Можно сделать вывод, что империализм внес определенную лепту в традиционную историю потребительского общества, изначально состоявшего из знати, позже, в ходе демократического развития, – из буржуа, а затем охватившего широкие массы населения. Однако пока классовые барьеры ослабевали, расовые барьеры превращались в непреодолимые. В Европе элита XVII и XVIII веков постепенно отказалась от сумптуарных законов, и в этом контексте империализм можно рассматривать как регрессию – сумптуарная политика была перенесена в мир колоний. Во время Второй мировой войны колониальные администраторы в Восточной Африке действительно пытались законодательно закрепить эту политику, запретив африканцам использовать в одежде любую ткань, кроме мерикани.
Драгоценности и законы
Когда в 1857 году вспыхнул индийский мятеж, Ваджид Али Шах, последний король Ауда (Авадх), находился в изгнании в Калькутте. Здесь, на южной окраине города, он восстановил королевский двор и образ жизни своего потерянного Лакхнау. Матия Буржи, Восточный купол дворца, был мечтой коллекционера. В нем было собрано все животное царство – львы, леопарды и медведи, жирафы из Африки и даже двугорбый верблюд из Багдада. В голубятнях Ваджида Али Шаха обитало более 20 000 птиц. По слухам, он заплатил 24 000 рупий за пару «голубей с шелковистыми крыльями», а также 11 000 рупий за пару белых павлинов. На склоне холма стояла клетка, в которой тысячи змей гонялись за беспомощными лягушками. Ваджид не был ученым, как некоторые навабы до него, но он совершенно точно был крупным коллекционером, владевшим не только самым лучшим собранием животных, но и коллекцией стихотворений на языке урду. Помимо этого, он имел как минимум триста жен.
Простой люд имел свои хобби и развлечения. Если позволить себе хищных птиц могли только богатые, то перепелиные бои были популярны как у богатых, так и у бедных. Птичьи бои считались искусством.

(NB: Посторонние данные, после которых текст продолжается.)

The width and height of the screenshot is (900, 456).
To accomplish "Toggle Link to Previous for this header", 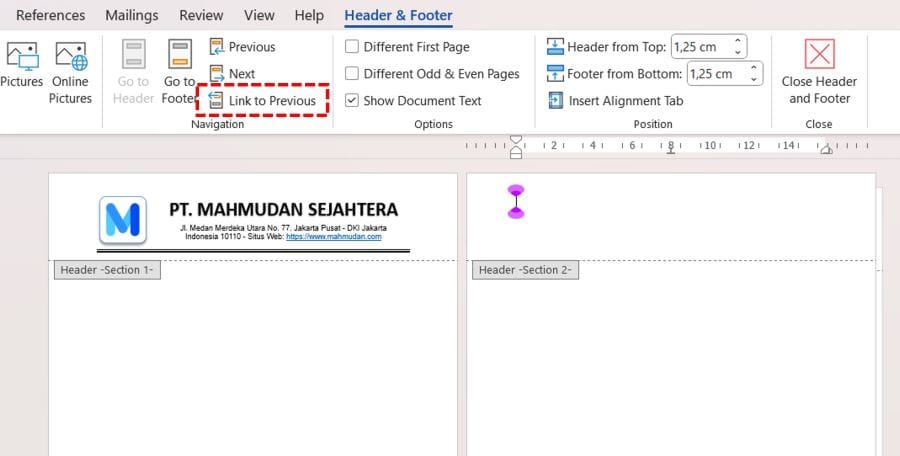I will (262, 101).
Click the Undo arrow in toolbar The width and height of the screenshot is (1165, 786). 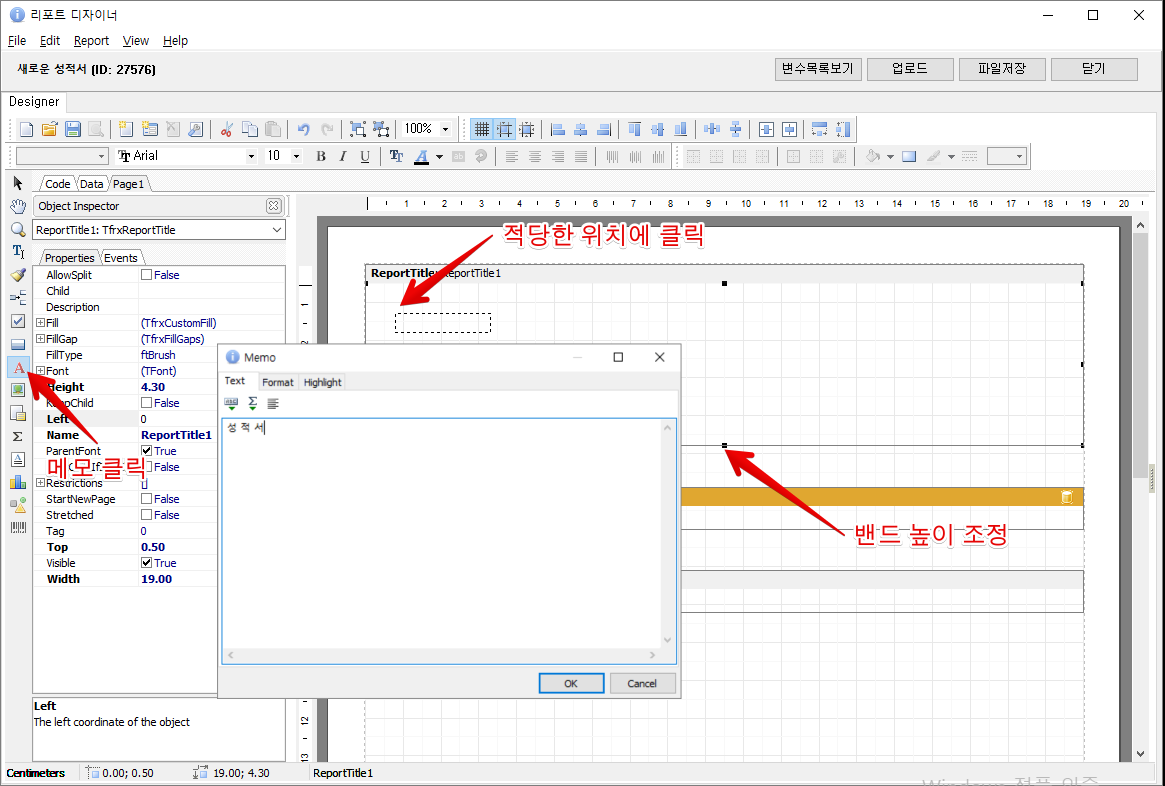304,129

Соперников тщательно готовили к битве. Сначала птицу не кормили. Затем ей давали слабительное с большим содержанием сахара, чтобы очистить внутренности. Ночью тренер гонял перепелов с криками «ку», чтобы птица «потеряла излишки жира». Наконец перед самой битвой клюв затачивали перочинным ножом. Некоторые владельцы вводили птицам наркотики, чтобы, даже раненые, они бились как «одержимые», вспоминал историк Абдул Халим Шарар в 1920 году
[309].
То был последний оплот восточной культуры потребления, процветавшей под властью Великих Моголов. Британцы привезли с собой не только армию и сборщиков налогов, но также новые нормы, привычки и правила поведения. Это изменило условия потребления. Перепелиные бои стали воспринимать как проявление жестокости, а не прекрасное увлечение. Поэтический рассказ о сексуальных подвигах молодого наваба отныне считался постыдным и непристойным, а любование тысячами певчих птиц – пустой тратой времени. В начале британского господства во второй половине XVIII века Роберт Клайв (Клайв Индийский), настоящий набоб, собирал филигранные сундуки, щипцы для бетеля и другие бесценные артефакты могольской культуры, в то время как некоторые губернаторы, например Уоррен Гастингс, учили язык урду и персидский язык. Многие европейцы коллекционировали индийские клетки для птиц и антиквариат, восседали в вышитых индийских палатках и заводили себе индийских любовниц
[310]. Но по мере того как британцы продвигались глубже в субконтинент, раскол между двумя культурами становился все ощутимее. Когда империя Великих Моголов пала, ее материальная культура утратила свою привлекательность для европейцев. «Год за годом наблюдаю внедрение все новых и новых европейских изысканий, – писал автор статей «Калькутта Ревью» в 1844 году. – Наши жилища все меньше и меньше передают восточный стиль… Наши комнаты больше не пустые и не свободные; они до предела наполнены европейской мебелью; стены украшены картинами; полы покрыты теплыми коврами. Глаз доволен, дух поднят, чувство дома стало проявляться сильнее». «Небывалый рост численности комаров» – это плата за возможность иметь занавешенные комнаты и европейские удобства в тропиках
[311]. Восстание 1857 года ускорило появление загородных клубов только для белых.